Secret Service investigation leads to agents put on leave over scheme providing rent-free apartments
WASHINGTON - Four U.S. Secret Service employees have been placed on leave related to their association with two men and a scheme to provide the federal officers with tens of thousands of dollars in rent-free apartments and other gratuities.
The disciplinary action was taken in connection with the arrests of Arian Taherzadeh, 40, and Haider Ali, 35, who were charged with impersonating Department of Homeland Security agents, according to court documents.
At separate Thursday court appearances, Assistant U.S. Attorney Joshua Rothstein suggested that additional conspiracy charges could be filed in the case, adding that the suspects sought to "infiltrate" federal law enforcement and defense agencies.
Rothstein also made reference to Ali's possible association with the Pakistani intelligence service.
The prosecutor said Ali had told witnesses about his "connections" to the organization known as ISI, but Rothstein said the government had not confirmed those claims. He said a passport had been recovered in Ali's name showing travel visas to Pakistan and Iran.
A federal magistrate scheduled a Friday detention hearing for both men to determine whether they would remain in custody pending trial.

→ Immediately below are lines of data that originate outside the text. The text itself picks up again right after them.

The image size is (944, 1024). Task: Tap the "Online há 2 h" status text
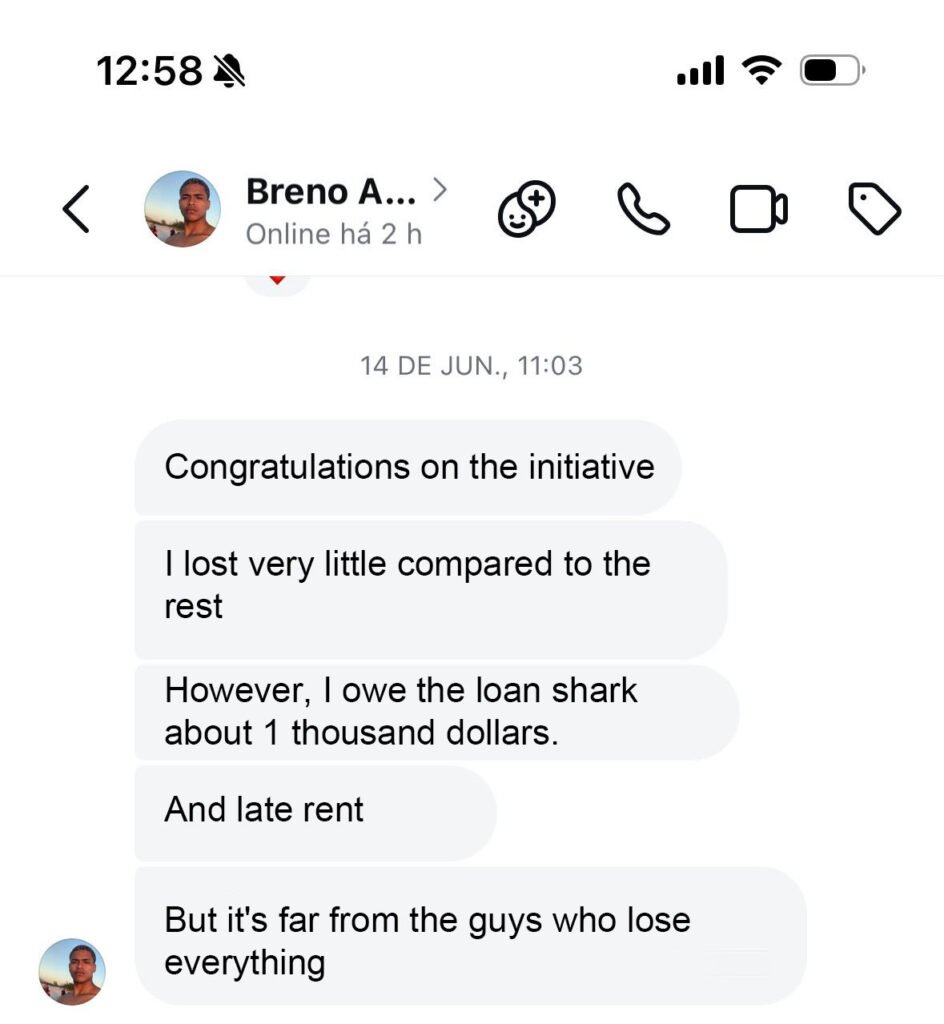coord(334,234)
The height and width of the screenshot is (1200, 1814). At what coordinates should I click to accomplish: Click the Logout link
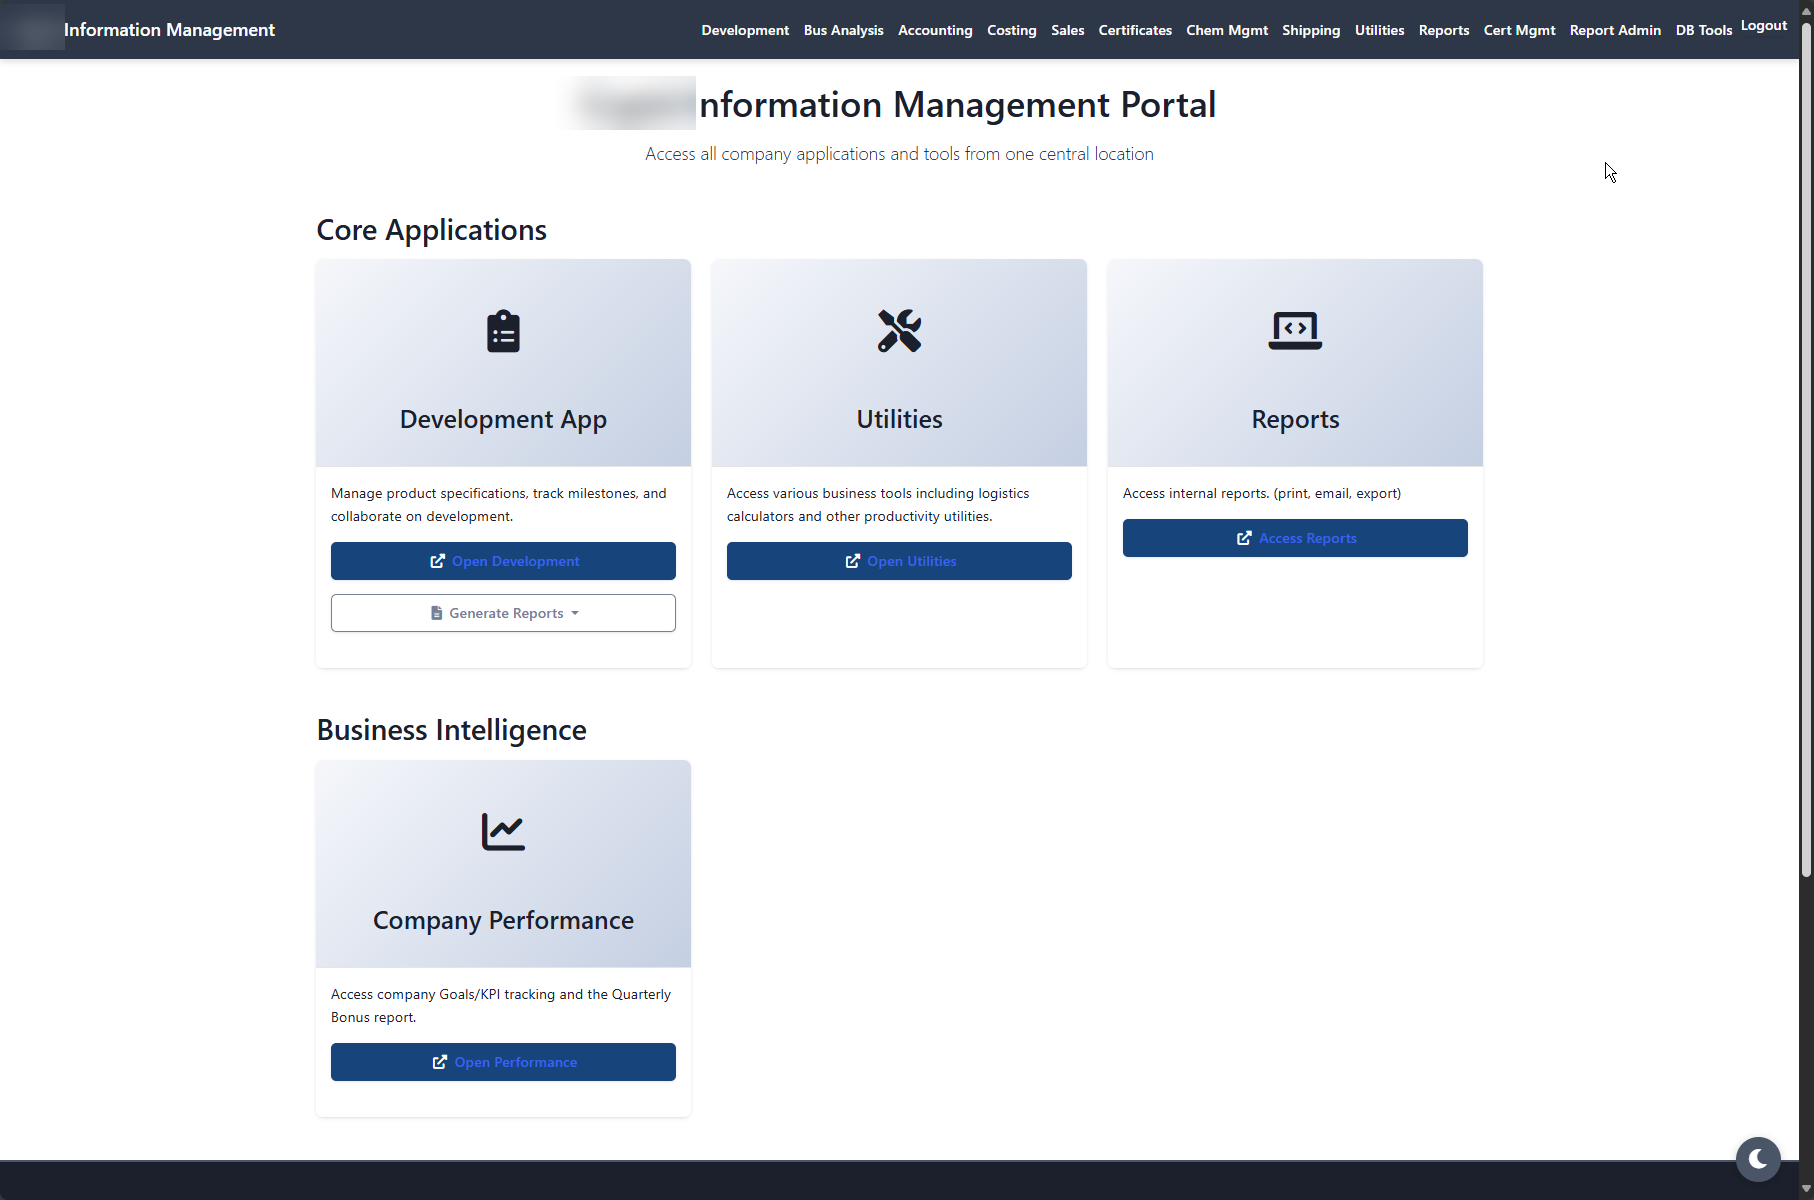click(1763, 26)
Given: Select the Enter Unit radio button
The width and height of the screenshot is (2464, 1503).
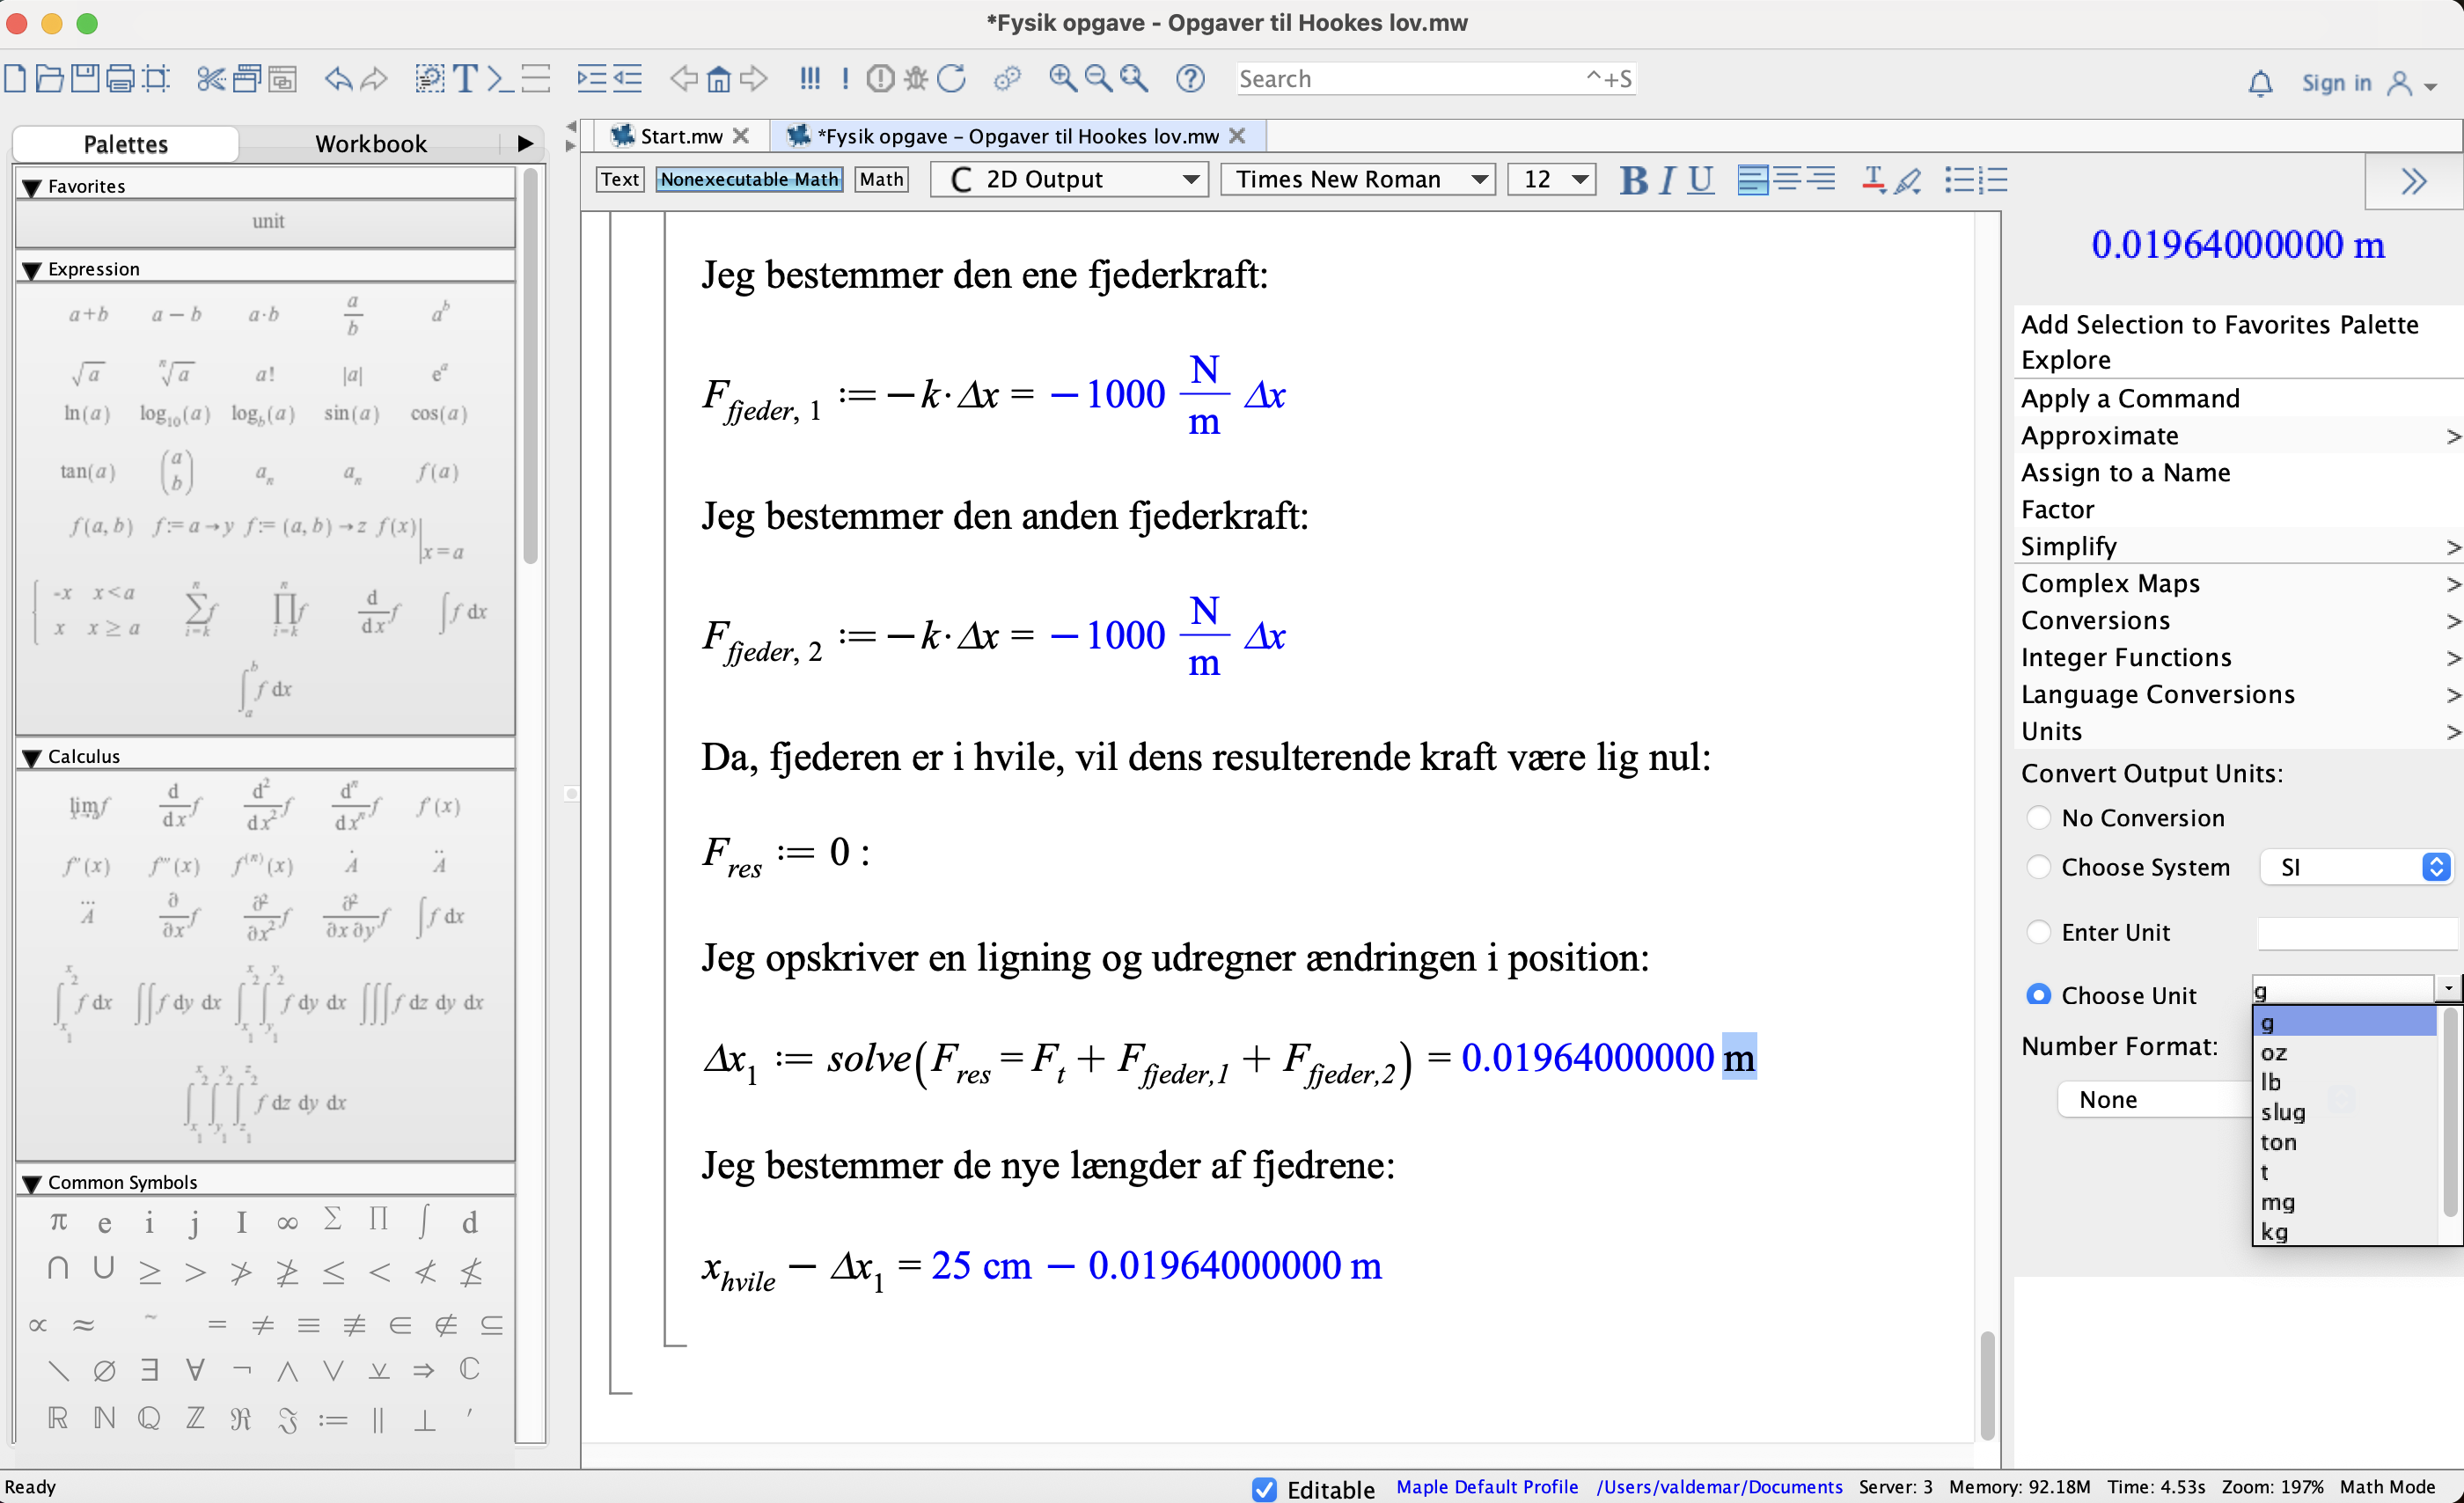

Federal authorities alleged that Taherzadeh provided Secret Service members and a Homeland Security employee with more than $40,000 in rent-free apartments at an upscale district complex, smartphones, surveillance systems, a flat-screen television and assorted law enforcement paraphernalia.
In one case, Taherzadeh allegedly offered to purchase a $2,000 assault rifle for a Secret Service agent assigned to the protective detail of first lady Jill Biden.
Another Secret Service employee, a member of the agency's Uniformed Division assigned to the White House complex, was provided access to a penthouse apartment valued at $40,200 between February 2021 and January 2022.
A separate, three-bedroom apartment valued at nearly $50,000 was provided to a second Uniformed Division officer during the same time period.
Taherzadeh allegedly told the officers that the apartments were approved by the DHS as part of his work.
"The investigation confirmed that there are no such operations and that it authorized no such expense," court documents stated.
Rothstein told a federal magistrate Thursday that the suspects controlled up to five apartments in the complex, where they also lived.
The alleged scheme began to unravel last month when authorities began investigating an assault of a U.S. Postal Service letter carrier.
During the investigation, witnesses told authorities that Taherzadeh and Ali, who represented themselves as agents with Homeland Security Investigations unit, may have witnessed the assault.
In a brief statement Thursday, the Secret Service said it was cooperating with the "ongoing investigation."
"All personnel involved in this matter are on administrative leave and are restricted from accessing Secret Service facilities, equipment, and systems," the agency said.
If convicted, Taherzadeh and Ali face a maximum punishment of three years in prison and fines of $250,000 each.